En la pospandemia fui a una fiesta
El otro día, al entrar en el baño para lavarme los dientes, una imagen de pronto invadió mi cabeza. Estaba en una fiesta en una casa, una fiesta tranquila y con bastante gente, pero desperdigada porque la casa era grande. Había gente bailando despacio y otros hablando copa en mano. Yo estaba ahí y sabía que no era un recuerdo: se trataba de una fiesta en la pospandemia.
El detalle de que esta imagen del futuro me llegara justo al entrar en el baño creo que no es casual. La luz del techo lleva un año fundida, así que la única iluminación nace de los apliques del espejo. El resultado es una penumbra similar a la de una fiesta en una casa y una luz que hace que en el reflejo mi pelo siempre esté muy bien. Ahora que lo tengo más corto, ese espejo me devuelve la imagen de unas ondas muy años 20. Y ahí me trasladé: a una mezcla entre el pasado y el futuro.
Pensé mucho en esa visión estos días, intentando entender qué me quiso decir mi cerebro, y creo que más o menos ya he llegado a una conclusión. A veces me da miedo que la pandemia acabe (perdonadme) porque imagino el mundo volviendo como loco a pisar el acelerador. Sin restricciones, y tras más de un año de vivir con limitaciones que nunca nos habíamos planteado experimentar, mi cabeza me dice que la gente se va a volver loca. Que habrá mil planes, gente en todas partes, la necesidad de quedar y hacer y salir y hacer y moverse y hacer. Mi energía, que este año se sintió tan en consonancia con la del mundo (lo que siempre me hizo sentirme un poco culpable), no está aún ahí.

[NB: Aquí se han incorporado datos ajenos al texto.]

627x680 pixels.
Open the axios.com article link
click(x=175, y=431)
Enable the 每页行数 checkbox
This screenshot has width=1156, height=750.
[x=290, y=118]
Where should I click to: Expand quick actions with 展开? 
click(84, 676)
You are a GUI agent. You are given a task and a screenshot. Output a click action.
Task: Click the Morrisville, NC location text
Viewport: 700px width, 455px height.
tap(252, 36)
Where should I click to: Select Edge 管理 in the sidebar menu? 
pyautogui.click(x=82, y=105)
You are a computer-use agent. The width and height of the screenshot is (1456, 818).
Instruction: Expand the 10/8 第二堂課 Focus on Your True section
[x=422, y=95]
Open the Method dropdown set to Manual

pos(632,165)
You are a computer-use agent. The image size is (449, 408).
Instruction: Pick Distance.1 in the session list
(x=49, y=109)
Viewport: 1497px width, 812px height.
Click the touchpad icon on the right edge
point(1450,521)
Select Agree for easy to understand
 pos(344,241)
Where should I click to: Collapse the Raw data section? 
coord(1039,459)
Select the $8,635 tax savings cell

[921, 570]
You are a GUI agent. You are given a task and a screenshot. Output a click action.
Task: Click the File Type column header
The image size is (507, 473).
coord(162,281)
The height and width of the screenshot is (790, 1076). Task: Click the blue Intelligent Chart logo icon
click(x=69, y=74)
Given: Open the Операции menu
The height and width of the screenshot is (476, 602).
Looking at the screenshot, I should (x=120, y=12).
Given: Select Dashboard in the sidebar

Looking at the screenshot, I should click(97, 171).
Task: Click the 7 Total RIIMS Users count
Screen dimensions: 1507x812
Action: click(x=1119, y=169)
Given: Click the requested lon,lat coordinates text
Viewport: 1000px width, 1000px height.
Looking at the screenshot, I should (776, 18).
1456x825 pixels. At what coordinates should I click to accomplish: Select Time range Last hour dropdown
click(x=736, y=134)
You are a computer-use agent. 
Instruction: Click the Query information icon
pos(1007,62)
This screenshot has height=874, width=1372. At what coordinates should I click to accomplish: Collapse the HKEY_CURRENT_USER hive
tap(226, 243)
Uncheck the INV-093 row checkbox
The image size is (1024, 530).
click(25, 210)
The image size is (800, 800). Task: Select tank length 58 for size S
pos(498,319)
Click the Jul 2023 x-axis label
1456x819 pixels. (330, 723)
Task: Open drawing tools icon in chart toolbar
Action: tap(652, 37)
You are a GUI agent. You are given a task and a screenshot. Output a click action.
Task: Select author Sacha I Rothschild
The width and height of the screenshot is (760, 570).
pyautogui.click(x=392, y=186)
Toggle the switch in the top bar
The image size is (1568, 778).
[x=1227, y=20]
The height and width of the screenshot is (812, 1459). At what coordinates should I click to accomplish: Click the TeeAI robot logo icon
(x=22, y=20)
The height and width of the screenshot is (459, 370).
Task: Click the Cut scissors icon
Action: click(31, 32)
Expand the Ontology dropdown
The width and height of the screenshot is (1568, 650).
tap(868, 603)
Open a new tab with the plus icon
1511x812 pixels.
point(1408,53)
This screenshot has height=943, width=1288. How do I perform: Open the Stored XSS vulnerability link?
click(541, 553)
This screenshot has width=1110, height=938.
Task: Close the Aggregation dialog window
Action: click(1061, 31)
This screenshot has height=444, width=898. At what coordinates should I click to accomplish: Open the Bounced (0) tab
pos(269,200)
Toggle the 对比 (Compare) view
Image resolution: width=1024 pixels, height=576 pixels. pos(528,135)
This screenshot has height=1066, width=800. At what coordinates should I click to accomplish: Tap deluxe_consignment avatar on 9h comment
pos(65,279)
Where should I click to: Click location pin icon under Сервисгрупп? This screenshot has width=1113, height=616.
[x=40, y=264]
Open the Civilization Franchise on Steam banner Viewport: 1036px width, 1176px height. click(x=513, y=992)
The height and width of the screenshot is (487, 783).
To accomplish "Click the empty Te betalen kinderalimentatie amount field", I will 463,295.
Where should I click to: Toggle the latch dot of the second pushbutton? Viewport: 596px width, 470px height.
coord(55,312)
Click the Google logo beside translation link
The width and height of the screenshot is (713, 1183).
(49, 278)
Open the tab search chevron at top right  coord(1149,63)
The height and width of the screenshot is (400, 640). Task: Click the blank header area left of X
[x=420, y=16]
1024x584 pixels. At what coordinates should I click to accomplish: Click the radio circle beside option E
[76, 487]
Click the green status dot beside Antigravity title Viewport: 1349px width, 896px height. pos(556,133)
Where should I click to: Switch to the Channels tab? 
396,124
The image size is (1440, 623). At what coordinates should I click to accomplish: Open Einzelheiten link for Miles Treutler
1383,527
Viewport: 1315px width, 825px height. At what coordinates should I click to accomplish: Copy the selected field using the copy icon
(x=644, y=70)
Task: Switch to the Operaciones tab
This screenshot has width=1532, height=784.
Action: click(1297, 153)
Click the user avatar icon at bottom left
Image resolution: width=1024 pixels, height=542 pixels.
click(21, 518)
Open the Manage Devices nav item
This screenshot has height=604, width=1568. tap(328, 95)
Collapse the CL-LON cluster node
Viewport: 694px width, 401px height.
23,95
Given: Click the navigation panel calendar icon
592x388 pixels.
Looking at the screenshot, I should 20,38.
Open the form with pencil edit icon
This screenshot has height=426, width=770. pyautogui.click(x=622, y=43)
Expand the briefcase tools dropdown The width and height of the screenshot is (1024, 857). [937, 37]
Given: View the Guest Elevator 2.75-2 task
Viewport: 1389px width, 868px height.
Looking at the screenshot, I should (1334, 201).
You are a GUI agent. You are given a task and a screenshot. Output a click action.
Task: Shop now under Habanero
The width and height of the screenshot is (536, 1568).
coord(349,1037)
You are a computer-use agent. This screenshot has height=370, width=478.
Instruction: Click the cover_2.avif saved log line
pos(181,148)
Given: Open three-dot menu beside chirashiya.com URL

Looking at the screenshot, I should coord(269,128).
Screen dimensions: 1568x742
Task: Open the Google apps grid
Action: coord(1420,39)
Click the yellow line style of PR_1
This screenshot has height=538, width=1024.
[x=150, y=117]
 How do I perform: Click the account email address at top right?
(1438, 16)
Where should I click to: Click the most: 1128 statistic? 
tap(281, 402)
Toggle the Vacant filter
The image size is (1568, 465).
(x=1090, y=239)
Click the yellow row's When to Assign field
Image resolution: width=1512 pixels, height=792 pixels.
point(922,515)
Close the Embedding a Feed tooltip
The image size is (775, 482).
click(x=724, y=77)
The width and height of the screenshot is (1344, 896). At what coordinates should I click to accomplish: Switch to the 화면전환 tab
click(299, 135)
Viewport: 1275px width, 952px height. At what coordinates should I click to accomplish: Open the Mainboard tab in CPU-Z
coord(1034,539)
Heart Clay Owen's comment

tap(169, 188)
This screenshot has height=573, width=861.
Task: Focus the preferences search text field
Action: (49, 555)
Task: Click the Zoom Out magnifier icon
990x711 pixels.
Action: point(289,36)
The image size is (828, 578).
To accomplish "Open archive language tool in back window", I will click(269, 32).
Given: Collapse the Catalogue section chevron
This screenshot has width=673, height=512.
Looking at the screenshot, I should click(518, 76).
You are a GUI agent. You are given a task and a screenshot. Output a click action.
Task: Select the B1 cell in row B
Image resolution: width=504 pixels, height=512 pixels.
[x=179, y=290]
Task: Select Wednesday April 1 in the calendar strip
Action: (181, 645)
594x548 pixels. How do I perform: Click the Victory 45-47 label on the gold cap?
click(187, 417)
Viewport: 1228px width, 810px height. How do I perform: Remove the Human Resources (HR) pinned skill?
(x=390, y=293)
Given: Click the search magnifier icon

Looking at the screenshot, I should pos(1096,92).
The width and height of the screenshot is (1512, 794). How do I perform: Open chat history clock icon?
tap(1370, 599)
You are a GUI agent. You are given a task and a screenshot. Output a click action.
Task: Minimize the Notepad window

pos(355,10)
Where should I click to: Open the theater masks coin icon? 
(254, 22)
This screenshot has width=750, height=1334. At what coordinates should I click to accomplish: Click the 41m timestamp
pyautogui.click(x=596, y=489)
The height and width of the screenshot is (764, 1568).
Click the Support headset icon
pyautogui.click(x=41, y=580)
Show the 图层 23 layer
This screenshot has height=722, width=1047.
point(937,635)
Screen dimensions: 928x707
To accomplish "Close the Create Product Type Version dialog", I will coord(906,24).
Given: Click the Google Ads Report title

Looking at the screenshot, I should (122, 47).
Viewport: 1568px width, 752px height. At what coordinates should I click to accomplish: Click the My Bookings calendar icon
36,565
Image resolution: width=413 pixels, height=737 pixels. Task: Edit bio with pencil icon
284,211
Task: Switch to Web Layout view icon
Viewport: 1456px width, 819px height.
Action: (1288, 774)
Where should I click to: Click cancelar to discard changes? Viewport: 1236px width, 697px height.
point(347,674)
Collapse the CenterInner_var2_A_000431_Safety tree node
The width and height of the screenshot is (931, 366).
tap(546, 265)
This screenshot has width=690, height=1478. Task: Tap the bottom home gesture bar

Sé muchas cosas. Sé, en primer lugar, que no estoy sola. Muchísima gente de muchísimos entornos distintos se siente un poco así y ya he visto unos cuantos artículos con consejos sobre cómo volver a aprender a socializar. Pero mi problema no es ese, mi problema es imaginario: doy por hecho que todo va a ser un torbellino que me va a llevar por delante. Cuando, en realidad, ni todo el mundo se va a volver loco de actividad ni —lo más importante— nadie me va a obligar a unirme al torbellino.
Creo que esa fiesta en la que nunca he estado me dice que hay cosas que ahora no se pueden hacer que sí disfrutaré. Fiestas tranquilas y glamurosas (es decir, cuando conozca a alguien con la casa de mi visión y lo o la convenza para organizarlas), por ejemplo. O viajes a conciertos. O viajes en tren.
El deseo del tren también surgió esta semana al ver un tuit sobre nuevas rutas de tren nocturnas por Europa. «Europa en tren pero con comodidades», dije en un grupo de Whatsapp (porque ya no tenemos edad para interraíles). Y sentí el deseo de probar esos trenes, de ir de capital europea en capital europea, de tener dinero para hacer una de esas rutas de lujo que siempre me han hecho babear. Recordé entonces que antes de todo esto habíamos empezado a darnos cuenta de que avión y medioambiente no es una buena combinación, de que el tren es siempre mejor. Incluso había escrito una defensa de viajar en tren una semana antes de que nuestros problemas fueran otros.
Hoy otro tuit me recordó otros planes que sí quiero, los de señor burgués decimonónico.
Largos viajes en tren, tertulias literarias, una expedición botánica, unos días a un balneario no muy lejano, picnics campestres...
— Alberto (@algodebota) April 6, 2021
Si pudiéramos abstraerla de las relaciones de dominación social, materialmente quiero la vida de un burgués decimonónico.
Y sé que muchas de estas cosas se pueden hacer ya, pero no es eso con lo que me paso horas soñando despierta. Yo quiero hacerlas sin mascarilla y sin desconfianzas y con esa paz interior de saber que no hay una pandemia. Así que en realidad cuando digo que me da un poco de miedo que acabe todo esto estoy mintiendo. Hay mil cosas que quiero hacer. A mi ritmo, guiándome solo por mis propios deseos y voluntad. Un poco como lo he hecho (o he intentado hacer) siempre todo.